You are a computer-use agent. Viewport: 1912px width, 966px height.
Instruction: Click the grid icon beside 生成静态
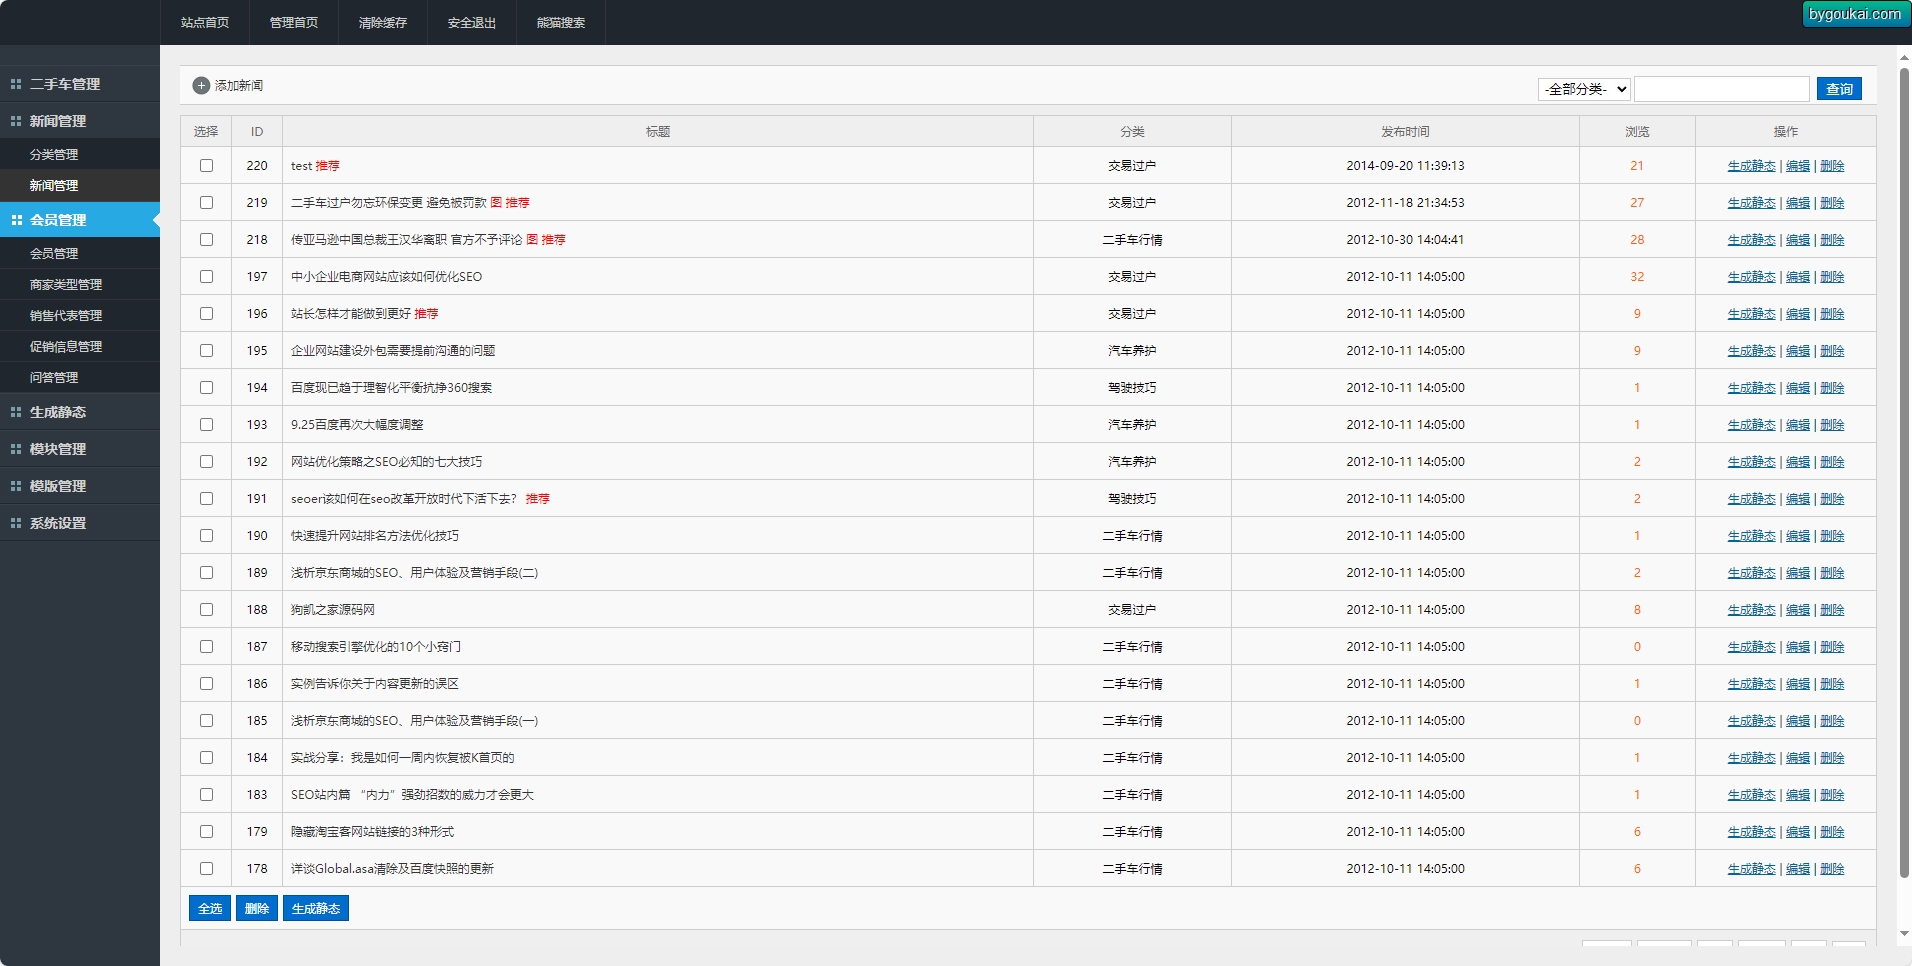click(x=16, y=412)
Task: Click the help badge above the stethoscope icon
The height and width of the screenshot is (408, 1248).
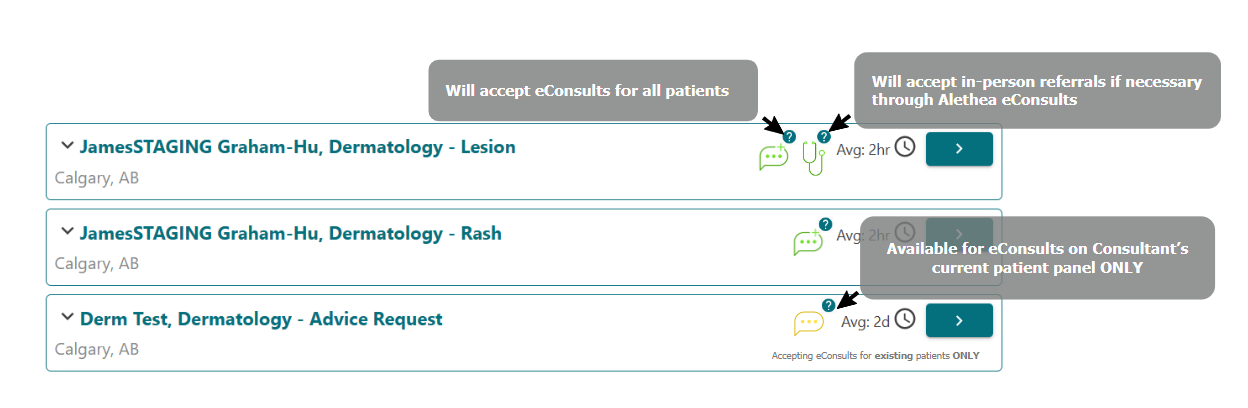Action: (824, 136)
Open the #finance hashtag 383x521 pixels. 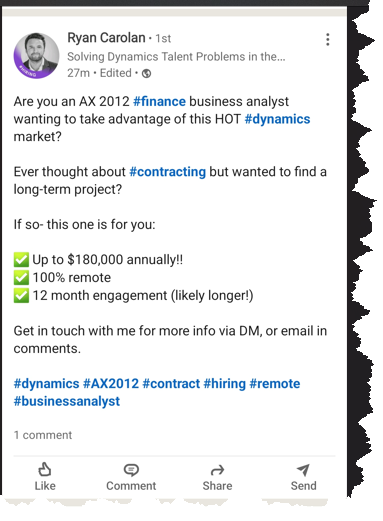point(159,101)
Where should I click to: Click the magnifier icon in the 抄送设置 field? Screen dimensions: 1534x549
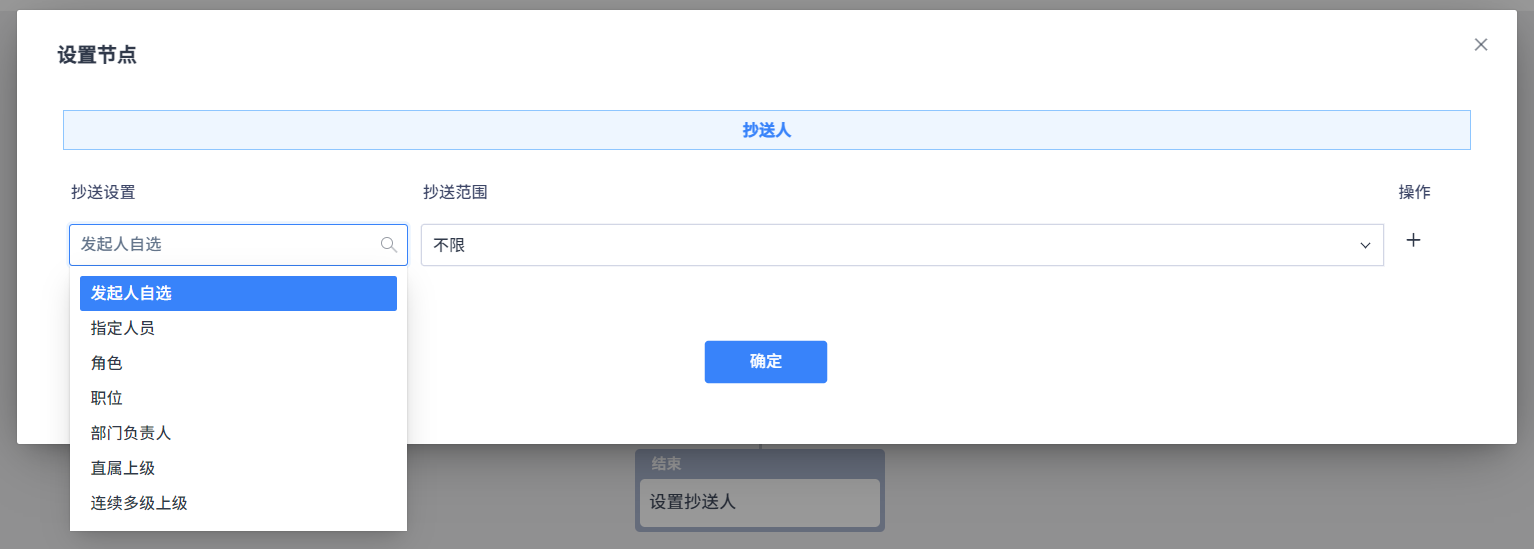[389, 244]
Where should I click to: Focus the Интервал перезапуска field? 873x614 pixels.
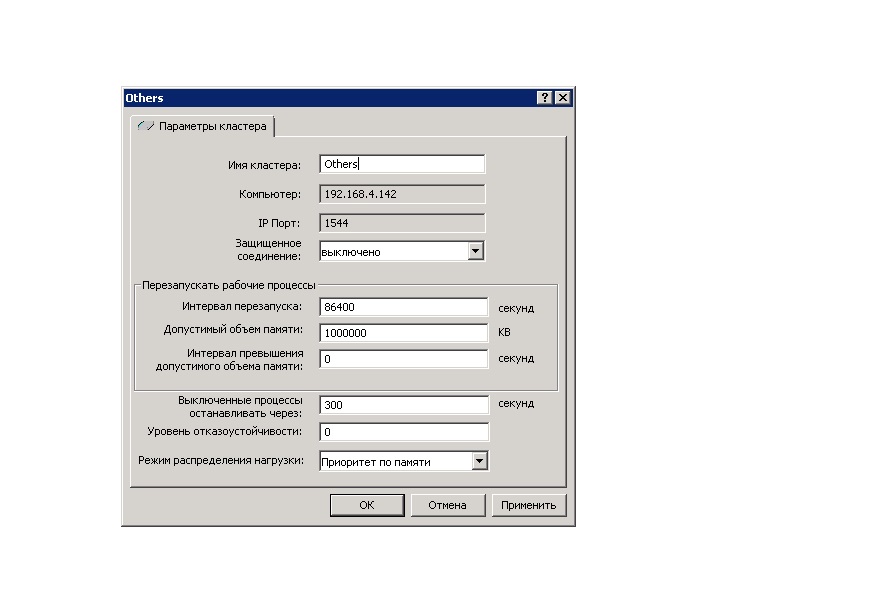403,308
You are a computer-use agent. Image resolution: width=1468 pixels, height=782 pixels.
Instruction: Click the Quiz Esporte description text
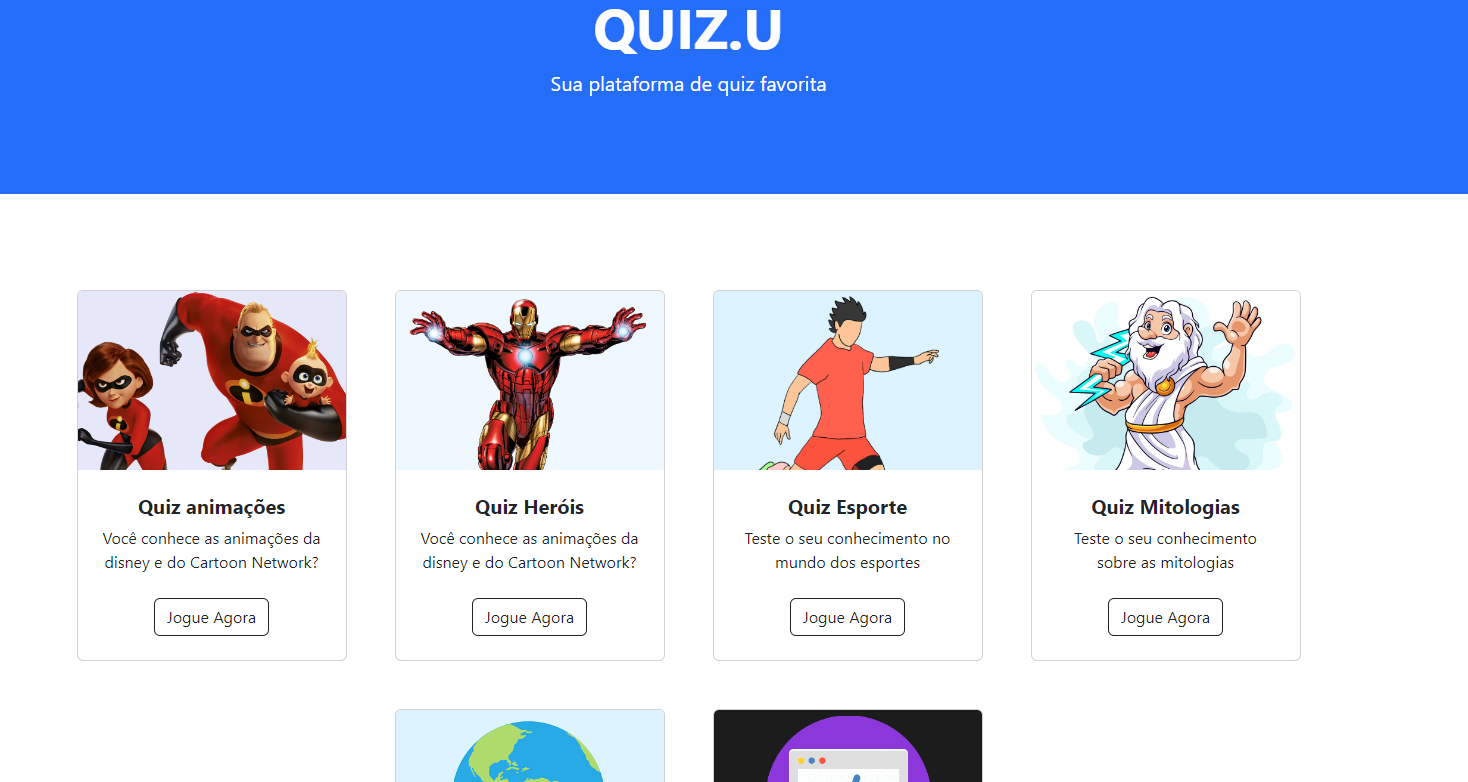pyautogui.click(x=848, y=550)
-------------------------
## Your assignment
Count every line in the data where the string "agent" occurs. Give nothing except the number.

## Task output
2